Wednesday 1 April 2015

Podcast interview with Ian Robinson, Neo Technology

It's always great to talk friends and colleagues that you admire and enjoy talking to. So this next episode of our podcast is particularly special - as I got to spend some time talking to Ian Robinson, of Neo Technology. Ian is one of the many "great minds" - in my opinion at least - at Neo, and a lovely, insightful person to talk to. See below. 

Here's the transcription of our conversation:
RVB: Hello, everyone. My name is Rik - Rik van Bruggen from Neo Technology. Here I am again recording another podcast session for our Neo4j Graph Database podcast. It's a remote session again today over Skype, and I'm joined today by Ian Robinson. Welcome, Ian. 
IR: Hello, Rik. 
RVB: Hey, good to have you on the podcast. Ian, lots of people probably know you from your graph database book and lots of conference talks, but for those of us that don't know you yet, would you mind introducing yourself? 

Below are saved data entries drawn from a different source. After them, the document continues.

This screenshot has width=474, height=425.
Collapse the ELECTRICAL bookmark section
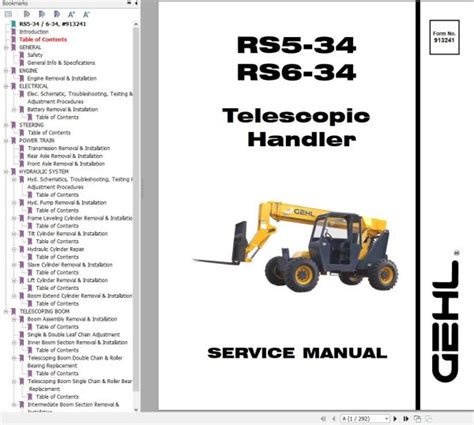pos(6,86)
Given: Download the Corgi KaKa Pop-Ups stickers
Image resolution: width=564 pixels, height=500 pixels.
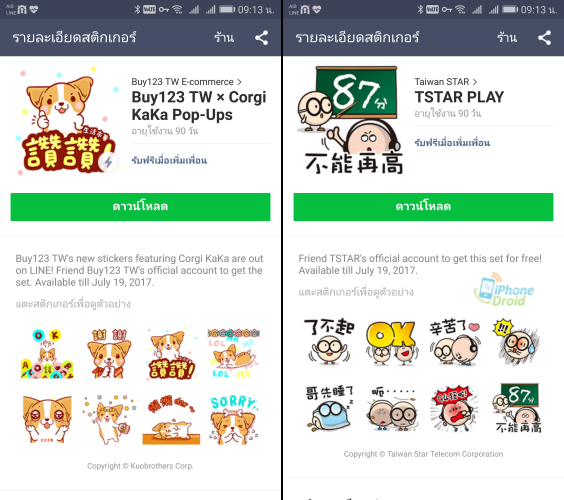Looking at the screenshot, I should [140, 207].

IR: Sure, yeah. Ian Robinson. You've already mentioned a couple of things that I've done whilst at Neo. I've been here about four years. I'm a developer here, but I'm also one of the authors of O'Reilly's graphdatabases book. And for the last few years, I've also spent quite a bit of time talking about and presenting graph database material at different conferences. Now, I'm working on a lot of internal material at Neo and development work here, currently. 
RVB: Would you mind telling us how you got to Neo? What's the history? 

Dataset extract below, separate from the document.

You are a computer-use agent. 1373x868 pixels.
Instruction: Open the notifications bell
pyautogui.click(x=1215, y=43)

IR: I'm a long time user of Neo, so I used it prior to joining the company, came across it probably six years ago or so. Whilst working with Jim Webber elsewhere, we both came across Neo and experimented with it whilst working with other customers developing little prototypes and just becoming fascinated by both the technology, but also a lot of the opportunities, a lot of the capabilities that it opened up for us. So when the opportunity emerged about four years ago to join the company, it was a no-brainer. 

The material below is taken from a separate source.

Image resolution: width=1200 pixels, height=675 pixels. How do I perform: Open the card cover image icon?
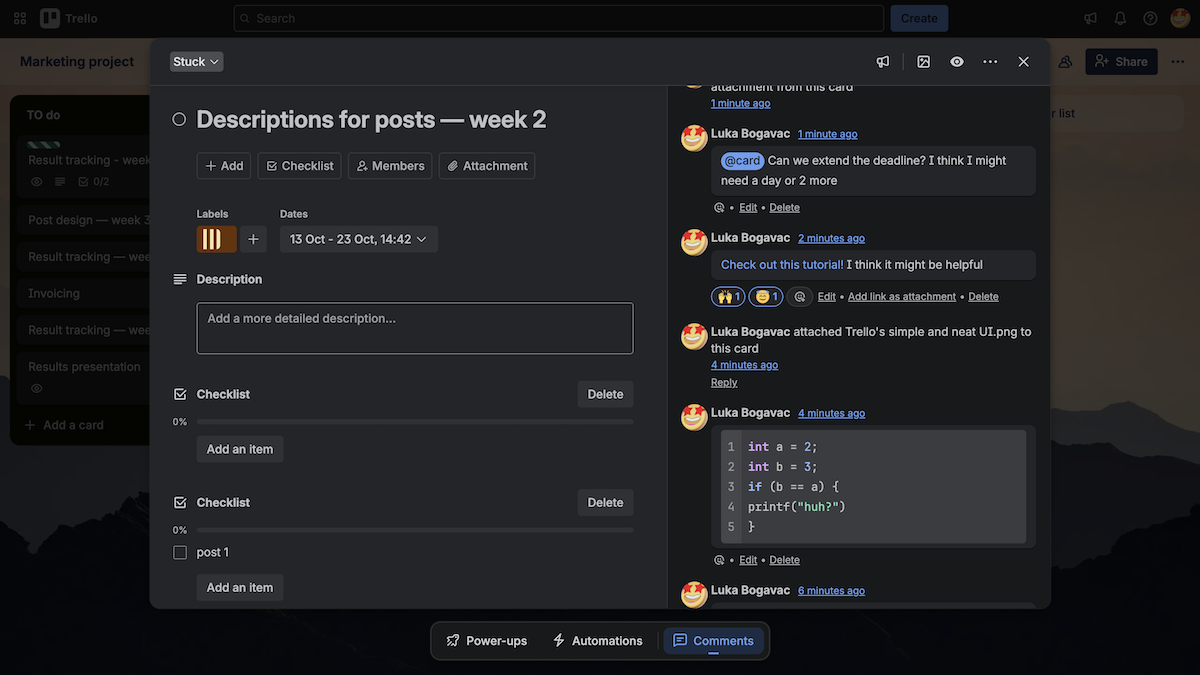[922, 61]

RVB: Fantastic. Very cool. I always ask the same questions here on this podcast, and one of those is why graphs? What do you love about graphs, and why do you think it's the best thing since sliced bread? 
IR: What do I love? Firstly, I have to say I do love graphs and love graph databases, really love Neo4j and all the work that I've done with it with the customers of Neo over the last few years. I've been thinking about “why graph” again quite a bit recently, and about how, as a community, we've thought about and discussed and proposed the value of graph. I've been thinking about alternatives to the traditional arguments that we make. If we think of the ways in which we normally talk about the benefits of graphs and graph databases, we talk about things like performance and flexibility, the flexibility of the data model. We talk about the way in which the technology aligns well with agile software methodologies. We talk about things such as return on investment and cost of ownership - lots and lots of very good reasons why we believe graphs and graph databases should be adopted and why we all love them. 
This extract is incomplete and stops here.